Abrupt Climate Change during the Last Glacial Termination in Maine
Expedition Team Members:
Maraina Miles¹ ²
¹Climate Change Institute, University of Maine
²School of Earth and Climate Science, University of Maine
Expedition Dates: May-October 2022
Funding Support: The Robert & Judith Sturgis Family Foundation
Methods: To find out when the ice retreated or readvanced, we began by mapping glacial landforms in ArcGIS Pro using newly released LiDAR imagery of the area. Next, we collected rock samples from boulders on these landforms. The samples were brought back to the UMaine Cosmogenic Isotope Laboratory and are currently being processed for beryllium-10 (10Be) surface exposure dating. This method works like an isotopic ‘clock’ and reveals when the boulders were deposited by a glacier. The boulders were plucked from the underlying bedrock by a flowing glacier and then deposited on a moraine. Once a boulder is released from the glacier and exposed to the atmosphere, it begins accumulating 10Be, a cosmogenic isotope that forms within a rock as is it bombarded with cosmic rays, which are constantly raining down on Earth. Therefore, the amount of 10Be in a boulder can tell us when that boulder was deposited by a glacier, and thus when the glacier was last at that location. To isolate the 10Be, the samples are crushed into a fine sand and etched in acid until only pure quartz remains. The quartz is then dissolved, and the 10Be is extracted in a series of chemical steps.

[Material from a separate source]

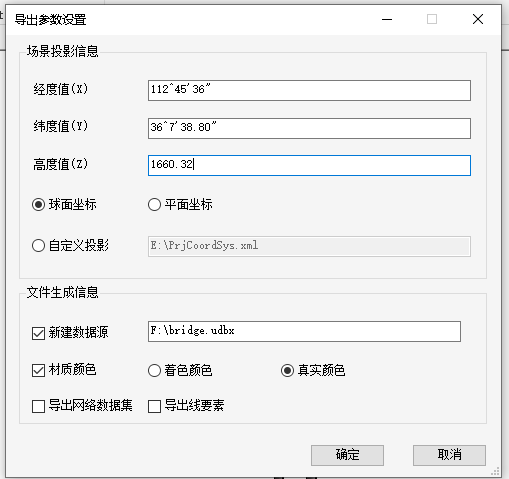
Task: Cancel the dialog with 取消 button
Action: point(449,455)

Project Goals & Initial Results: One of our goals during the summer of 2022 was to collect samples along a newly discovered lower-elevation moraine in the southern section of Baxter State Park, dubbed the
‘Togue Pond moraine.’ This moraine may have been deposited in the Bølling–Allerød (14.7-13.0 ka), a period when the climate changed rapidly but displayed many complexities that we don’t yet understand. Because of the steep slope of the moraine, this may be evidence of a glacial readvance during the Bølling–Allerød. Overall, 10 samples were collected on the moraine. We also collected six samples above the moraine, on smaller recessional ridges, and eight below it to fully constrain the timing of moraine deposition. Along with the lower-elevation work, we collected samples at higher elevations on the tableands to determine if ice was present during the last glacial maximum. We also explored North Basin to assess if cirque glaciers were present during the termination. Many of these samples have been processed (fig.1), however many more are currently in progress and await analysis at Lawrence Livermore National Laboratory in California.